La reprise récente du groupe de supermarchés Mestdagh par l’enseigne française Intermarché a suscité une vive grogne sociale en raison du basculement vers un modèle de franchise.

Temps de lecture: 2 min

La réunion de conciliation entre syndicats et direction du groupe Intermarché s’est soldée par un échec, a indiqué mercredi en fin de soirée la présidente du Setca Myriam Delmée. Elle n’était pas en mesure de dire si les cinq magasins bruxellois en grève rouvriraient jeudi.

La reprise récente du groupe de supermarchés Mestdagh par l’enseigne française Intermarché a suscité une vive grogne sociale en raison du basculement vers un modèle de franchise.

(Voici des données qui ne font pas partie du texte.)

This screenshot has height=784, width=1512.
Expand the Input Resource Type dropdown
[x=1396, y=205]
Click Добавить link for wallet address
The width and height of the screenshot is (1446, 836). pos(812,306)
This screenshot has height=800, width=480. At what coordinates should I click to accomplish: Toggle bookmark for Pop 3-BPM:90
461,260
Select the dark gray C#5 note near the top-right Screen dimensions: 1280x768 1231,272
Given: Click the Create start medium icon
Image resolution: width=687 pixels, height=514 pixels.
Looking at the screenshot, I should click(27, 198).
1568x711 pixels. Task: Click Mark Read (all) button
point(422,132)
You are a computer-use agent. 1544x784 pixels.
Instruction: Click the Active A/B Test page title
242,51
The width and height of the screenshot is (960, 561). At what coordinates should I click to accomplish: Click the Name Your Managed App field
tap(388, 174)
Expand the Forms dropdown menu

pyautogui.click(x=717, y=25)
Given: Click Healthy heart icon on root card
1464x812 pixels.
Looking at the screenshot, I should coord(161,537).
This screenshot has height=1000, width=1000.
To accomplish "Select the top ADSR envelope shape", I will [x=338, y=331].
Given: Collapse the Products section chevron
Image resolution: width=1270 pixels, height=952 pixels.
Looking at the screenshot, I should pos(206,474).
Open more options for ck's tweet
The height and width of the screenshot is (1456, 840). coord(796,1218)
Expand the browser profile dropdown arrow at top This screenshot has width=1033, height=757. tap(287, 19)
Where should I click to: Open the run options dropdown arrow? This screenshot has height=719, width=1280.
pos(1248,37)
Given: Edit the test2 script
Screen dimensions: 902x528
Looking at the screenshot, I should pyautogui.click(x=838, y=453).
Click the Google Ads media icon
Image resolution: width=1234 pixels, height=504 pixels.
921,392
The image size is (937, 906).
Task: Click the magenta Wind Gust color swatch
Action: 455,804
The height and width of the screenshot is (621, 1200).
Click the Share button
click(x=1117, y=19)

Les syndicats dénoncent aussi le non-respect d’accords antérieurs sur la précarité des contrats et la charge de travail dans les magasins.

« On nous disait d’avoir confiance, que tout ce qui existait (sous Mestdagh, NDLR) sera poursuivi tel quel. Mais des accords signés sont remis en cause. Je ne comprends pas comment il serait possible de leur faire confiance », a déclaré Myriam Delmée.

Manque de confiance

A Bruxelles et dans deux magasins en Flandre, une problématique spécifique s’ajoute : le recours à des équipes externes pour étiqueter les produits de sorte d’y faire figurer comme il se doit des informations en français et en néerlandais. La direction aurait refusé « catégoriquement » d’embaucher du personnel propre pour cette tâche, ce que n’acceptent pas les syndicats.

Les syndicats comptent distribuer un tract aux travailleurs jeudi, qui aura pour thème le manque de confiance envers la direction et, à Bruxelles et dans les magasins flamands, le problème de l’étiquetage externalisé. « Nous verrons en fonction de cela si les magasins resteront fermés », a dit Mme Delmée, regrettant le « mépris » qu’aurait manifesté la direction pendant la conciliation.

Evelyn Zabus, de la CNE, n’a pas d’autre terme : « Ce fut une réunion méprisante pour les travailleurs. » « Nous sommes encore plus bas sur l’échelle de la confiance », a-t-elle dit. Un conseil d’entreprise extraordinaire aura lieu le 24 janvier prochain, lors duquel les syndicats reformuleront leurs demandes.